### CONSEGNA SCRITTA
Trasforma tutti i record riportati qui sotto in un elenco numerato, una voce per riga. Ometti le righe vuote.

(Dati raccolti)
· · ·

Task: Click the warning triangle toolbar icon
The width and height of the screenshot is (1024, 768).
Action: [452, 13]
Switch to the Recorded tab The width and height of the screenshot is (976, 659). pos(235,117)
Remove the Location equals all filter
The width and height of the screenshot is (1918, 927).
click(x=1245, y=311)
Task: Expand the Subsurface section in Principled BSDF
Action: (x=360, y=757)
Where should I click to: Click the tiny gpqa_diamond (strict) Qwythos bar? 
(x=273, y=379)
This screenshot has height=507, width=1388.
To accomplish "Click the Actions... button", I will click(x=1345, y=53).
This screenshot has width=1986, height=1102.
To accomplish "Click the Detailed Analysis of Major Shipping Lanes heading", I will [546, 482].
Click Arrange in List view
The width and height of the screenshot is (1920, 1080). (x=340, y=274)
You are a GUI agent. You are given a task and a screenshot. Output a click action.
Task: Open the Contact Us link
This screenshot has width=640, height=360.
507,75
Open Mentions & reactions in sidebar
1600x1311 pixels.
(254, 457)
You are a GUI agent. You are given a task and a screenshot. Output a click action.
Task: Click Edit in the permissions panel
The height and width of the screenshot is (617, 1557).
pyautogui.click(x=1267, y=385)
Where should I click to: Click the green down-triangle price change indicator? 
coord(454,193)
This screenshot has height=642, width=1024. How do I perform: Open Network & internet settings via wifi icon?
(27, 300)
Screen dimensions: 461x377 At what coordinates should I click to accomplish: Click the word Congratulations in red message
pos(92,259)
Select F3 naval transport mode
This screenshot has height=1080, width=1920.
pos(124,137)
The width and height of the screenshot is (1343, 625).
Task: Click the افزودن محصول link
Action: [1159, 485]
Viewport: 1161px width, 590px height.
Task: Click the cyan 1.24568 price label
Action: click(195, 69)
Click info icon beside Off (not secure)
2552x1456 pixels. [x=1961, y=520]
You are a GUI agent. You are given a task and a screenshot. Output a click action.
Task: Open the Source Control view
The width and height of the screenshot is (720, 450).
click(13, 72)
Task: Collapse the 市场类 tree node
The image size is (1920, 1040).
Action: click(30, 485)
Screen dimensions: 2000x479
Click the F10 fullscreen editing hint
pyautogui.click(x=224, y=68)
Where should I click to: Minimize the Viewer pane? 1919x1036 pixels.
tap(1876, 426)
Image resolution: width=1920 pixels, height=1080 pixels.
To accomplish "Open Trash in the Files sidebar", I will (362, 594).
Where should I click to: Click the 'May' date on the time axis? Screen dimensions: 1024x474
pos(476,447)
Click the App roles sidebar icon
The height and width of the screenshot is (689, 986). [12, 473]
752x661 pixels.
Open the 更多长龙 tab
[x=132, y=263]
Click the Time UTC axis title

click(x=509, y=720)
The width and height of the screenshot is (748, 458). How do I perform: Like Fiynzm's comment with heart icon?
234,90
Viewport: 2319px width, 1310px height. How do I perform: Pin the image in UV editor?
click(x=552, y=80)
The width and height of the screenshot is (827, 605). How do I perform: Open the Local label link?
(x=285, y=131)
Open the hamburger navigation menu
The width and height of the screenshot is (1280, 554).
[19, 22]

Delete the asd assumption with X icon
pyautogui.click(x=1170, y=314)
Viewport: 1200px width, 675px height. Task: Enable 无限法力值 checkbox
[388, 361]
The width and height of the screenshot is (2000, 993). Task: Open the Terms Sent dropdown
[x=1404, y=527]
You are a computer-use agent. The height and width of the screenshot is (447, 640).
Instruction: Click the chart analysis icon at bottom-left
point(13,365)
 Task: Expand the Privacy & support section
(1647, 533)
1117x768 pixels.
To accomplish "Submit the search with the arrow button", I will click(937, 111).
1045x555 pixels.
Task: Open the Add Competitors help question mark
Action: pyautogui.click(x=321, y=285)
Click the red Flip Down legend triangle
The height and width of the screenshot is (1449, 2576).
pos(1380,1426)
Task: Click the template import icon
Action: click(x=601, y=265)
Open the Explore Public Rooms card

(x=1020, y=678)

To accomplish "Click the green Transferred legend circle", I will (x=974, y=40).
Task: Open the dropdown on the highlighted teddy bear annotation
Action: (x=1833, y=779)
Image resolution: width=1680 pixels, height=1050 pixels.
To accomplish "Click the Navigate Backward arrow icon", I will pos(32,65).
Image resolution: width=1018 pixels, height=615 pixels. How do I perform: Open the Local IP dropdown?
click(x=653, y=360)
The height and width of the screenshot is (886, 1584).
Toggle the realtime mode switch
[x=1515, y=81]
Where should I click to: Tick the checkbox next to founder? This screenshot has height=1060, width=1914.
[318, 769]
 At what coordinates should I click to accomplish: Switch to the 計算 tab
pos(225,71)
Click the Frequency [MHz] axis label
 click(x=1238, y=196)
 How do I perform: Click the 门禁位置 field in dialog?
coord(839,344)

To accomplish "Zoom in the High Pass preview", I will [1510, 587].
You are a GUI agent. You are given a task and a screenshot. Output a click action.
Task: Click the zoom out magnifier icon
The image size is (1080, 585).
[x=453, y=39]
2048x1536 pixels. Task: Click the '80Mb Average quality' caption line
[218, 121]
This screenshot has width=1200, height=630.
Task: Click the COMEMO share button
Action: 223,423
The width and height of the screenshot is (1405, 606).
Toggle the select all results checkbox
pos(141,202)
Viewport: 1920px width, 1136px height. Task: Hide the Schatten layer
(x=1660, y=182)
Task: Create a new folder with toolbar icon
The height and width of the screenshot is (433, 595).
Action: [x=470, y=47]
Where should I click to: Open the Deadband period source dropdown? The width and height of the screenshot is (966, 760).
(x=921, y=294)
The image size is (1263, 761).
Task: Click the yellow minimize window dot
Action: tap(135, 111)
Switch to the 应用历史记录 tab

· · ·

### RISULTATO COMPLETO
1. Task: Click the warning triangle toolbar icon
2. The width and height of the screenshot is (1024, 768).
3. Action: [452, 13]
4. Switch to the Recorded tab The width and height of the screenshot is (976, 659). pos(235,117)
5. Remove the Location equals all filter
6. The width and height of the screenshot is (1918, 927).
7. click(x=1245, y=311)
8. Task: Expand the Subsurface section in Principled BSDF
9. Action: (x=360, y=757)
10. Where should I click to: Click the tiny gpqa_diamond (strict) Qwythos bar? 
11. (x=273, y=379)
12. This screenshot has height=507, width=1388.
13. To accomplish "Click the Actions... button", I will click(x=1345, y=53).
14. This screenshot has width=1986, height=1102.
15. To accomplish "Click the Detailed Analysis of Major Shipping Lanes heading", I will [546, 482].
16. Click Arrange in List view
17. The width and height of the screenshot is (1920, 1080). (x=340, y=274)
18. You are a GUI agent. You are given a task and a screenshot. Output a click action.
19. Task: Open the Contact Us link
20. This screenshot has width=640, height=360.
21. 507,75
22. Open Mentions & reactions in sidebar
23. 1600x1311 pixels.
24. (254, 457)
25. You are a GUI agent. You are given a task and a screenshot. Output a click action.
26. Task: Click Edit in the permissions panel
27. The height and width of the screenshot is (617, 1557).
28. pyautogui.click(x=1267, y=385)
29. Where should I click to: Click the green down-triangle price change indicator? 
30. coord(454,193)
31. This screenshot has height=642, width=1024. How do I perform: Open Network & internet settings via wifi icon?
32. (27, 300)
33. Screen dimensions: 461x377 At what coordinates should I click to accomplish: Click the word Congratulations in red message
34. pos(92,259)
35. Select F3 naval transport mode
36. This screenshot has height=1080, width=1920.
37. pos(124,137)
38. The width and height of the screenshot is (1343, 625).
39. Task: Click the افزودن محصول link
40. Action: [1159, 485]
41. Viewport: 1161px width, 590px height.
42. Task: Click the cyan 1.24568 price label
43. Action: click(195, 69)
44. Click info icon beside Off (not secure)
45. 2552x1456 pixels. [x=1961, y=520]
46. You are a GUI agent. You are given a task and a screenshot. Output a click action.
47. Task: Open the Source Control view
48. The width and height of the screenshot is (720, 450).
49. click(13, 72)
50. Task: Collapse the 市场类 tree node
51. The image size is (1920, 1040).
52. Action: click(30, 485)
53. Screen dimensions: 2000x479
54. Click the F10 fullscreen editing hint
55. pyautogui.click(x=224, y=68)
56. Where should I click to: Minimize the Viewer pane? 1919x1036 pixels.
57. tap(1876, 426)
58. Image resolution: width=1920 pixels, height=1080 pixels.
59. To accomplish "Open Trash in the Files sidebar", I will (362, 594).
60. Where should I click to: Click the 'May' date on the time axis? Screen dimensions: 1024x474
61. pos(476,447)
62. Click the App roles sidebar icon
63. The height and width of the screenshot is (689, 986). [12, 473]
64. 752x661 pixels.
65. Open the 更多长龙 tab
66. [x=132, y=263]
67. Click the Time UTC axis title
68. click(x=509, y=720)
69. The width and height of the screenshot is (748, 458). How do I perform: Like Fiynzm's comment with heart icon?
70. 234,90
71. Viewport: 2319px width, 1310px height. How do I perform: Pin the image in UV editor?
72. click(x=552, y=80)
73. The width and height of the screenshot is (827, 605). How do I perform: Open the Local label link?
74. (x=285, y=131)
75. Open the hamburger navigation menu
76. The width and height of the screenshot is (1280, 554).
77. [19, 22]
78. Delete the asd assumption with X icon
79. pyautogui.click(x=1170, y=314)
80. Viewport: 1200px width, 675px height. Task: Enable 无限法力值 checkbox
81. [388, 361]
82. The width and height of the screenshot is (2000, 993). Task: Open the Terms Sent dropdown
83. [x=1404, y=527]
84. You are a computer-use agent. The height and width of the screenshot is (447, 640).
85. Instruction: Click the chart analysis icon at bottom-left
86. point(13,365)
87.  Task: Expand the Privacy & support section
88. (1647, 533)
89. 1117x768 pixels.
90. To accomplish "Submit the search with the arrow button", I will click(937, 111).
91. 1045x555 pixels.
92. Task: Open the Add Competitors help question mark
93. Action: pyautogui.click(x=321, y=285)
94. Click the red Flip Down legend triangle
95. The height and width of the screenshot is (1449, 2576).
96. pos(1380,1426)
97. Task: Click the template import icon
98. Action: click(x=601, y=265)
99. Open the Explore Public Rooms card
100. (x=1020, y=678)
101. To accomplish "Click the green Transferred legend circle", I will (x=974, y=40).
102. Task: Open the dropdown on the highlighted teddy bear annotation
103. Action: (x=1833, y=779)
104. Image resolution: width=1680 pixels, height=1050 pixels.
105. To accomplish "Click the Navigate Backward arrow icon", I will pos(32,65).
106. Image resolution: width=1018 pixels, height=615 pixels. How do I perform: Open the Local IP dropdown?
107. click(x=653, y=360)
108. The height and width of the screenshot is (886, 1584).
109. Toggle the realtime mode switch
110. [x=1515, y=81]
111. Where should I click to: Tick the checkbox next to founder? This screenshot has height=1060, width=1914.
112. [318, 769]
113.  At what coordinates should I click to accomplish: Switch to the 計算 tab
114. pos(225,71)
115. Click the Frequency [MHz] axis label
116.  click(x=1238, y=196)
117.  How do I perform: Click the 门禁位置 field in dialog?
118. coord(839,344)
119. To accomplish "Zoom in the High Pass preview", I will [1510, 587].
120. You are a GUI agent. You are given a task and a screenshot. Output a click action.
121. Task: Click the zoom out magnifier icon
122. The image size is (1080, 585).
123. [x=453, y=39]
124. 2048x1536 pixels. Task: Click the '80Mb Average quality' caption line
125. [218, 121]
126. This screenshot has width=1200, height=630.
127. Task: Click the COMEMO share button
128. Action: 223,423
129. The width and height of the screenshot is (1405, 606).
130. Toggle the select all results checkbox
131. pos(141,202)
132. Viewport: 1920px width, 1136px height. Task: Hide the Schatten layer
133. (x=1660, y=182)
134. Task: Create a new folder with toolbar icon
135. The height and width of the screenshot is (433, 595).
136. Action: [x=470, y=47]
137. Where should I click to: Open the Deadband period source dropdown? The width and height of the screenshot is (966, 760).
138. (x=921, y=294)
139. The image size is (1263, 761).
140. Task: Click the yellow minimize window dot
141. Action: tap(135, 111)
142. Switch to the 应用历史记录 tab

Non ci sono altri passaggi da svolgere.